Dvir et al. explored data from Optimize PRO, a Medtronic-funded study of more than 600 patients who underwent transfemoral TAVR at one of 50 facilities around the world from 2019 to 2023. All patients received an Evolut Pro or Evolut Pro+ TAVR valve from Medtronic. The mean age was 79.1 years old, and 47% of patients were women.
Researchers used aortography to determine the core laboratory-adjudicated noncoronary cusp implant depth for each patient. Patients were categorized based on that final implant depth.
- Group 1: <1 mm
- Group 2: 1 to ≤3 mm
- Group 3: >3 to ≤5mm
- Group 4: >5mm
Immediate outcomes
Higher implant depths were linked to a reduced risk of resheathing and recapture. The overall rate of resheathing and recapture was 41.3%. For the individual patient groups, however, the rates were 27.3% for Group 1, 33.7% for Group 2, 48.8% for Group 3 and 77% for Group 4. Also, the median length of stay was one day for patients with a higher implant depth and two days for patients with a lower implant depth.

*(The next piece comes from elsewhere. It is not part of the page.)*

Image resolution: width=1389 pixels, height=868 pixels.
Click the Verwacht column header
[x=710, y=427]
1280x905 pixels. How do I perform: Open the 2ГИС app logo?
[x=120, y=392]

Pre-implant balloon valvuloplasty, post-implant dilatation, valve migration and valve embolization, on the other hand, occurred at comparable rates for all groups.
One-year outcomes
After one year, the combined endpoint of all-cause mortality and stroke occurred in 9.7% of TAVR patients. This included an all-cause mortality rate of 4.6%, a stroke rate of 6% and a disabling stroke rate of 2.7%. The permanent pacemaker implantation (PPI) rate for the entire cohort was 12.8%, and the left bundle branch block (LBBB) rate for the entire cohort was 27.8%.

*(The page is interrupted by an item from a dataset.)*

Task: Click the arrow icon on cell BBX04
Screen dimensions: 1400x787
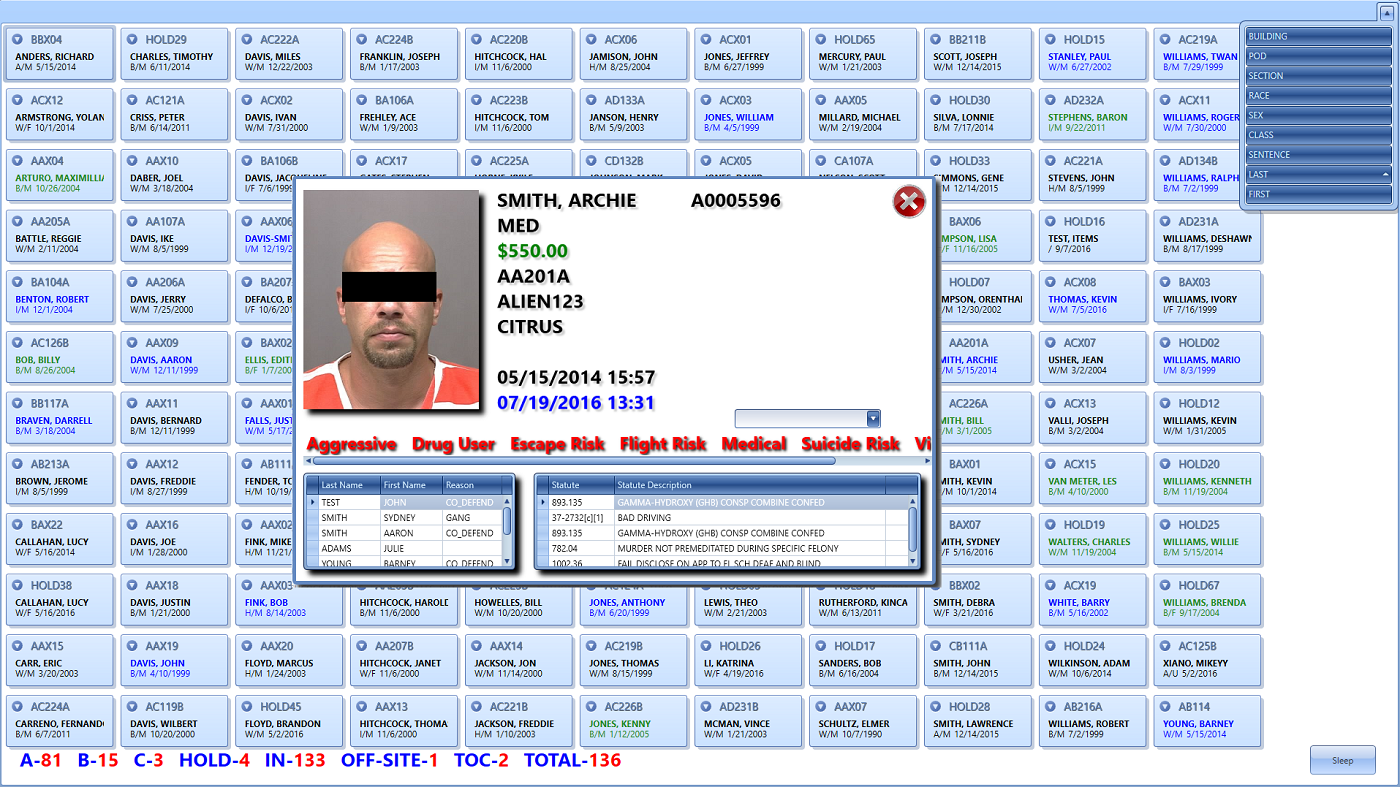Action: pyautogui.click(x=17, y=40)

Most of these patient outcomes were comparable for all patient groups after one year. On a similar note, the rates of myocardial infarction, clinical valve thrombosis and valve endocarditis were low for all patient groups.
One key difference, however, was the fact that higher rates of PPI and LBBB were seen in patients with lower/deeper implant depths.
Mean gradients and effective orifice area were comparable for all implant depths, the authors added.
“The main finding of the comprehensive evaluation of this large observational analysis about implantation depth and clinical outcomes after TAVR is that a higher implantation position was associated with favorable early clinical outcomes, without an increase in procedural safety events,” the authors wrote. “Higher positioning was also associated with fewer device repositioning maneuvers (resheath/recapture) and a shorter hospital stay, while rates of device malposition, embolization, coronary obstruction, and other major procedural complications remained similarly low across implantation depths.”
Dvir and colleagues also highlighted the difference between operator-assessed implant depth and core laboratory-assessed implant depth.
“On average, operators assessed device position as approximately ~2 mm higher than measured by the core laboratory, with a larger discrepancy in the left than in the non-cusp depth assessment,” the group wrote. “That significant difference underscores the importance of standardized imaging assessment and may have implications for procedural guidance and quality control.”
Looking ahead, the authors said future studies should examine the long-term impact of implant depth on “valve durability, coronary access and the feasibility of redo procedures.”
“A key unresolved question remains: at what point is high too high?” they asked. “As TAVR continues to expand into younger and lower-risk populations, optimizing implantation strategy will require balancing early clinical benefits with the potential complexity of future interventions.”